"""

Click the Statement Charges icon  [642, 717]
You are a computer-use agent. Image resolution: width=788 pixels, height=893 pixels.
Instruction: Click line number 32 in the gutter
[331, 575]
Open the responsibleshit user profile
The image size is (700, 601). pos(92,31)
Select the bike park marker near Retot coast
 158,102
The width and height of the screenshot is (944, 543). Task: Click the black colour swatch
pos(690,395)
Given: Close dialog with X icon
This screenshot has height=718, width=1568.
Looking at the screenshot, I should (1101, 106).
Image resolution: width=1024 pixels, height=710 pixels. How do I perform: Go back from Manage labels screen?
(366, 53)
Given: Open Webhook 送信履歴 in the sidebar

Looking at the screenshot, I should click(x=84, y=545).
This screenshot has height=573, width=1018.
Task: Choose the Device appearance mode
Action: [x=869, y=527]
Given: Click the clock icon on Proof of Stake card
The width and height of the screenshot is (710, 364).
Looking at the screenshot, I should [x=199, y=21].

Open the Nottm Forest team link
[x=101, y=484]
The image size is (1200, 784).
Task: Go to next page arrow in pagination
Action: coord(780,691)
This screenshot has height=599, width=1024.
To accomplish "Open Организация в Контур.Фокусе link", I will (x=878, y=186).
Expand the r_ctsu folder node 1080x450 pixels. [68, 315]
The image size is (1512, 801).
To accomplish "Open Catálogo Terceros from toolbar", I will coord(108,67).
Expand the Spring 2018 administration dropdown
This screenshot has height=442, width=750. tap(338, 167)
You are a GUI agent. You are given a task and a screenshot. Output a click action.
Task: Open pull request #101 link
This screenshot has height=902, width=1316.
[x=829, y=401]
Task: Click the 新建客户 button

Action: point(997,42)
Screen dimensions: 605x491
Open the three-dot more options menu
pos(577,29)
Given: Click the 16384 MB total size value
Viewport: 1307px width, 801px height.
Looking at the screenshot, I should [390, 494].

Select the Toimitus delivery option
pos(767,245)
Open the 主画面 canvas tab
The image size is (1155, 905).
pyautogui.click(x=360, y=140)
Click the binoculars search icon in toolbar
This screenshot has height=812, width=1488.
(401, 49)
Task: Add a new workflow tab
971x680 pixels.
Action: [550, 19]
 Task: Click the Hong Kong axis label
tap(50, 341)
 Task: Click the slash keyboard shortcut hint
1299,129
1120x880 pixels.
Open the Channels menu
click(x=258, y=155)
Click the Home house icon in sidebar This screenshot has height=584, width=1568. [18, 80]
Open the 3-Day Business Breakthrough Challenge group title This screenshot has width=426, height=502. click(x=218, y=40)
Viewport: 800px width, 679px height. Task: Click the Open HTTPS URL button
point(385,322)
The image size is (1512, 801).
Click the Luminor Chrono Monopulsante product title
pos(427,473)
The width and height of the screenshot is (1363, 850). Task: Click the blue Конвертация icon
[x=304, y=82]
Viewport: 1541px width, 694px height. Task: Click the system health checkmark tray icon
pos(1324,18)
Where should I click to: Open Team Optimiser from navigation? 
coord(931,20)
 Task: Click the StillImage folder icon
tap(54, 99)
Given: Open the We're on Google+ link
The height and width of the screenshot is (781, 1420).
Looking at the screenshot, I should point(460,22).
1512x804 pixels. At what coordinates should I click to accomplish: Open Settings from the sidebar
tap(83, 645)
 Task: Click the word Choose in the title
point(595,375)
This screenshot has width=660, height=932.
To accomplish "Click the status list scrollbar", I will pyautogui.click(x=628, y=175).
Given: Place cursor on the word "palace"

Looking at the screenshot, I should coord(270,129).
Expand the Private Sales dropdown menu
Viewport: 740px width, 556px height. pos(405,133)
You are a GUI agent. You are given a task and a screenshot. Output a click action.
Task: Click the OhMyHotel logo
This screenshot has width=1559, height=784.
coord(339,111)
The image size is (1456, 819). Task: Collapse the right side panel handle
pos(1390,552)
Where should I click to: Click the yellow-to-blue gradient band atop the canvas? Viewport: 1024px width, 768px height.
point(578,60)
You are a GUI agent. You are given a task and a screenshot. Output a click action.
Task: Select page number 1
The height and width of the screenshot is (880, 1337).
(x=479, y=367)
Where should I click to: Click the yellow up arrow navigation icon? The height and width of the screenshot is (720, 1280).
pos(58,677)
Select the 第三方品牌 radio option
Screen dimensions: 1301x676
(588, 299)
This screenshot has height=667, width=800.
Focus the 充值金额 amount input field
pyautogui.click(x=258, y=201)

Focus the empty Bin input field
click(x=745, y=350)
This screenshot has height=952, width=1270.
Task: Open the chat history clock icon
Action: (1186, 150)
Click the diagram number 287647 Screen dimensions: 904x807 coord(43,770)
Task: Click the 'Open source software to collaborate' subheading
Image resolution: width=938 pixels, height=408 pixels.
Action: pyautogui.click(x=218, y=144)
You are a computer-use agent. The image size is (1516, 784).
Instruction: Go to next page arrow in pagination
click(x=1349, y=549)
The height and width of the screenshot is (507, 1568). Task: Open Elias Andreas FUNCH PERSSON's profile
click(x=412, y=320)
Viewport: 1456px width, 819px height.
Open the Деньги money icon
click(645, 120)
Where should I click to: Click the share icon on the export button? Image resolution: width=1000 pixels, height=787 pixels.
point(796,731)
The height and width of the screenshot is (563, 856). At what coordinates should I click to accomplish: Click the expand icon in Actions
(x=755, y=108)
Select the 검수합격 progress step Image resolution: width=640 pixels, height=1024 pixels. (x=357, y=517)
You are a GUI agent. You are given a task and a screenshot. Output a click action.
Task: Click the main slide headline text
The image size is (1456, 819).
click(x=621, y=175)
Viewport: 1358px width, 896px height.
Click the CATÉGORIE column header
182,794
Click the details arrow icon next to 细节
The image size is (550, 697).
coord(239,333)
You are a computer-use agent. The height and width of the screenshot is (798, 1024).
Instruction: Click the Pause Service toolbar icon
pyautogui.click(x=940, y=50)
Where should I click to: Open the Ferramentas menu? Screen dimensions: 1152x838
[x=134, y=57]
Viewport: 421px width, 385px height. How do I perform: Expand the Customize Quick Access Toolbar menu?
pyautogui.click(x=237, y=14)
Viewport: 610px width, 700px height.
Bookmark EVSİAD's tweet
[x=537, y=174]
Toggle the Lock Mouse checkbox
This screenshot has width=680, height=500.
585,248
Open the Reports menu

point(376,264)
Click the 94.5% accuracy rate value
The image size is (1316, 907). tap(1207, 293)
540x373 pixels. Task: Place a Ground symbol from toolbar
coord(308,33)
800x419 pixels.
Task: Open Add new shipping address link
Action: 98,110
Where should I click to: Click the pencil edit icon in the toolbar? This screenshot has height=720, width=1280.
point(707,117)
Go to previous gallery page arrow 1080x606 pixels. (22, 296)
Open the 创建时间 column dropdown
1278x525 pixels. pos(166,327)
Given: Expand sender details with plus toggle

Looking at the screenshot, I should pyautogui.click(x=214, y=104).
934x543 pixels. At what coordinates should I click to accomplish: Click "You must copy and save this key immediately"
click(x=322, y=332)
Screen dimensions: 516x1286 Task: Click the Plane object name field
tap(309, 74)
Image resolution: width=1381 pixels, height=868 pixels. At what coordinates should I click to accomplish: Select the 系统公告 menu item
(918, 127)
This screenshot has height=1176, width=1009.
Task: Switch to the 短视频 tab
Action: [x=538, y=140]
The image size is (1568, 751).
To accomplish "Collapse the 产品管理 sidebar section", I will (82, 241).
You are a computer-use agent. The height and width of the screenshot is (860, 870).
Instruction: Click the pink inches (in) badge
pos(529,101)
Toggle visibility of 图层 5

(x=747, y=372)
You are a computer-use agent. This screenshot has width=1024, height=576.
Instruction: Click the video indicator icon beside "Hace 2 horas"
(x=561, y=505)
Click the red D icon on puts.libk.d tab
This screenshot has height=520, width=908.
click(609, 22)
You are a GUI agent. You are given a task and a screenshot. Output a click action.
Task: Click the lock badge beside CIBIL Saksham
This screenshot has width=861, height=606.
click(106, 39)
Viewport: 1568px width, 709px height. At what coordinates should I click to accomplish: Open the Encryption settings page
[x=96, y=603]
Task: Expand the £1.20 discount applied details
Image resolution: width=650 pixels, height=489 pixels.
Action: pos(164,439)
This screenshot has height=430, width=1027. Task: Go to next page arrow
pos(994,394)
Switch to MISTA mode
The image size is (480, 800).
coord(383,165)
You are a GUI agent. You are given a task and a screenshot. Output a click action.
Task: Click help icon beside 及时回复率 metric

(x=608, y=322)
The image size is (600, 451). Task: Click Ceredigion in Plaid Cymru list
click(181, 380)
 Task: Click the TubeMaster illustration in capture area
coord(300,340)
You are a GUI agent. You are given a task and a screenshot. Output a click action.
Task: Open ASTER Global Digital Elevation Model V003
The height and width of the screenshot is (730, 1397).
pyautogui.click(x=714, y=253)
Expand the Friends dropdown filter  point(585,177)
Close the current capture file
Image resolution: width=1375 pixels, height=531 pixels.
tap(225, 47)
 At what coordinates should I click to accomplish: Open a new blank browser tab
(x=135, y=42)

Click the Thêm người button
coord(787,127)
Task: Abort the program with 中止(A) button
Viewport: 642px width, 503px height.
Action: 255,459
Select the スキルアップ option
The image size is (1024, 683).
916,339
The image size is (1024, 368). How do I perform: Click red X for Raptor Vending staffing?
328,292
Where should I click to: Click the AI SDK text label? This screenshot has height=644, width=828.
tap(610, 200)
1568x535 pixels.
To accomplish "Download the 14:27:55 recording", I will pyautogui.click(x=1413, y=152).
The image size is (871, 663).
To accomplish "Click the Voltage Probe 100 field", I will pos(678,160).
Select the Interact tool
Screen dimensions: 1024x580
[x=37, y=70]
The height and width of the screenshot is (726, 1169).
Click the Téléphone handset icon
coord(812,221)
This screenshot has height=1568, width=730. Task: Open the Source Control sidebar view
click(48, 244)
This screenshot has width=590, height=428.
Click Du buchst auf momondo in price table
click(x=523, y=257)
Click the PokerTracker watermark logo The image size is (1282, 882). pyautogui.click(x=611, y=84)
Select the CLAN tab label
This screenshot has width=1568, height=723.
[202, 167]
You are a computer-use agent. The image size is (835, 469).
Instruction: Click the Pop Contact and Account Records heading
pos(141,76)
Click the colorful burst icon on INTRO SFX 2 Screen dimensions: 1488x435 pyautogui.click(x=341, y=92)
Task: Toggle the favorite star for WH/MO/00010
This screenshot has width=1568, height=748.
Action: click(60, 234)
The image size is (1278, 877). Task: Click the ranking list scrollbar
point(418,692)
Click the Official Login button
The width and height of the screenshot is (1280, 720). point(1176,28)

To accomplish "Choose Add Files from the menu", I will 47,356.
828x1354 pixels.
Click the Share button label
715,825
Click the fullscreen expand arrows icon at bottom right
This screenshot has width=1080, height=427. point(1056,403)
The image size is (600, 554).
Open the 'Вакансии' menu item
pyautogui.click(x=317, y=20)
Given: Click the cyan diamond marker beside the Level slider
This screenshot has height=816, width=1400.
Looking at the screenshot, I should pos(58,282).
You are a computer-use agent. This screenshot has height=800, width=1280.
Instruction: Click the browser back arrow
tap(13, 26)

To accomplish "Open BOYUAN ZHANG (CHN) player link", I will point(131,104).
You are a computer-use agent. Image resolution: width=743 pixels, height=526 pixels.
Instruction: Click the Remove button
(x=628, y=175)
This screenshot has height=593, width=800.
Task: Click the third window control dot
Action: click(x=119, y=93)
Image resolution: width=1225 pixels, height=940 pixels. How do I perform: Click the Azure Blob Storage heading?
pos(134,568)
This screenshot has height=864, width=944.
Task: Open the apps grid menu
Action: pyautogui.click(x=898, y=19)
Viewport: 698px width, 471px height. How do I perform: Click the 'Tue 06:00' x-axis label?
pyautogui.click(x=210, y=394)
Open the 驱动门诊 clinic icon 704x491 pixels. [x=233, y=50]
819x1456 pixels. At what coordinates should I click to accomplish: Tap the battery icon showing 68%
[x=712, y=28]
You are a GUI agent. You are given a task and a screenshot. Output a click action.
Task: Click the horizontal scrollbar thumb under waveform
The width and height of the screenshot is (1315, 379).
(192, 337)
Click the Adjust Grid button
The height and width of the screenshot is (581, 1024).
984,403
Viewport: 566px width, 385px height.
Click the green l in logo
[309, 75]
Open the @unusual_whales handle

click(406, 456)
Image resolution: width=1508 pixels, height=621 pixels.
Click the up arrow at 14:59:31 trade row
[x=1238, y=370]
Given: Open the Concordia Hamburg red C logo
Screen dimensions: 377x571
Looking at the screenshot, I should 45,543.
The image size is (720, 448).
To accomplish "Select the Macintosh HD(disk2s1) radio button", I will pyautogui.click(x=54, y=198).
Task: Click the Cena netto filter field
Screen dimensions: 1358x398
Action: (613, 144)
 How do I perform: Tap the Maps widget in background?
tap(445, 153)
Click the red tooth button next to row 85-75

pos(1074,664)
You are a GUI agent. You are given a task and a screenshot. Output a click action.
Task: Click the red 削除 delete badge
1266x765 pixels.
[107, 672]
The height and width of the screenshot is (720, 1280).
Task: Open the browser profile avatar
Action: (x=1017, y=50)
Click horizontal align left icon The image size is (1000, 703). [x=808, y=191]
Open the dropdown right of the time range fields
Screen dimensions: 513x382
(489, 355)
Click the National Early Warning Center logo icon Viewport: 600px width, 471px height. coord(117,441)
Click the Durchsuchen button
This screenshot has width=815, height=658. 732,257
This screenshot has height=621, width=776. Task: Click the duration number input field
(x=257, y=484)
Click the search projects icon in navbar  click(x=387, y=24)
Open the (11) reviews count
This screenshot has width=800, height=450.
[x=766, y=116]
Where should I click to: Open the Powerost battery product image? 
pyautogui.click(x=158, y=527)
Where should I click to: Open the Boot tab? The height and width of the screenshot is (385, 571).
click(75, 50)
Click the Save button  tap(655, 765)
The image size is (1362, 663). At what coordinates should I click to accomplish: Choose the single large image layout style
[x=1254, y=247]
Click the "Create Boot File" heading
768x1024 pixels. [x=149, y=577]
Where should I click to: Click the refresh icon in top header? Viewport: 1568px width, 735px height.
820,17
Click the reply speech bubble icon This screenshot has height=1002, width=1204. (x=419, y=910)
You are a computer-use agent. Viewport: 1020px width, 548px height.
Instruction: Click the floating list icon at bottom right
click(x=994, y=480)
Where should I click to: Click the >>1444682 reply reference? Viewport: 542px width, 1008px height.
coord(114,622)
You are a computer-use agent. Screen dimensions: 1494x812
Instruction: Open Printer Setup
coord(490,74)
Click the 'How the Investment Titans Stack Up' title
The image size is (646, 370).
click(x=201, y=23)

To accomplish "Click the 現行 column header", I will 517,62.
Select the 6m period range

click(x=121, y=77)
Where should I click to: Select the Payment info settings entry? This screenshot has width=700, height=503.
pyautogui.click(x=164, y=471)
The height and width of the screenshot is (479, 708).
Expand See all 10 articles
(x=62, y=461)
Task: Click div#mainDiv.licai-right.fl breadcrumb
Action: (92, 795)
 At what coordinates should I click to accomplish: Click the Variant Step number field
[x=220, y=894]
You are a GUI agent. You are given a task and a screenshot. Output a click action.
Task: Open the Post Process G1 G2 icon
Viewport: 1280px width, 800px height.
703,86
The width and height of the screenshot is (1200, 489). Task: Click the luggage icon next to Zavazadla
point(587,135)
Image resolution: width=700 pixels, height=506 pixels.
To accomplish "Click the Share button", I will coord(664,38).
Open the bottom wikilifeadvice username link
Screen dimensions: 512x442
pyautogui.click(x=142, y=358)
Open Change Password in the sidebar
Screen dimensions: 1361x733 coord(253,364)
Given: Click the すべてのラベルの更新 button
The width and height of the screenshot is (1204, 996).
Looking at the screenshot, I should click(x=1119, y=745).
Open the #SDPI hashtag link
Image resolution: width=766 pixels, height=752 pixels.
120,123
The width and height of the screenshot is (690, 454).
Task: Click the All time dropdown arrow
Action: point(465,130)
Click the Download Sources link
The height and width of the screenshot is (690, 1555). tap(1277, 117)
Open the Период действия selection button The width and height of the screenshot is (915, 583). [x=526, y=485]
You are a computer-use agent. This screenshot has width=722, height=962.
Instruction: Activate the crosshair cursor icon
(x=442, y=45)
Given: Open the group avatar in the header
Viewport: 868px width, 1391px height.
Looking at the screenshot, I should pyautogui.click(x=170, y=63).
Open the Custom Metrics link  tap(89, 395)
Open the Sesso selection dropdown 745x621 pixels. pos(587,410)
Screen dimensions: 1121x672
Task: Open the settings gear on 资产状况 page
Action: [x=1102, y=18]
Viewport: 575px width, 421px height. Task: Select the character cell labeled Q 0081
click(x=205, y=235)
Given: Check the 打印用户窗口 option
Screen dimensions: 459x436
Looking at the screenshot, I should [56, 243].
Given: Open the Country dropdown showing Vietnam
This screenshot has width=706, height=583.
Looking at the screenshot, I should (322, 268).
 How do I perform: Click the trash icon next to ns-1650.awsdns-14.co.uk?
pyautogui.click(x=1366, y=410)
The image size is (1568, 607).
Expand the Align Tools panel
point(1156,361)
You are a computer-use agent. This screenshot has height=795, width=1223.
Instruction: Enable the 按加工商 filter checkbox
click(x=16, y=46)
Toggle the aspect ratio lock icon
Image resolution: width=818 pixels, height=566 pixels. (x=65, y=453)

"""

◆ **What the task requires**:
Quote the listing word for word from its first line through the line in which "Given: Close dialog with X icon" appears.

◆ **Answer space**:
Click the Statement Charges icon  [642, 717]
You are a computer-use agent. Image resolution: width=788 pixels, height=893 pixels.
Instruction: Click line number 32 in the gutter
[331, 575]
Open the responsibleshit user profile
The image size is (700, 601). pos(92,31)
Select the bike park marker near Retot coast
 158,102
The width and height of the screenshot is (944, 543). Task: Click the black colour swatch
pos(690,395)
Given: Close dialog with X icon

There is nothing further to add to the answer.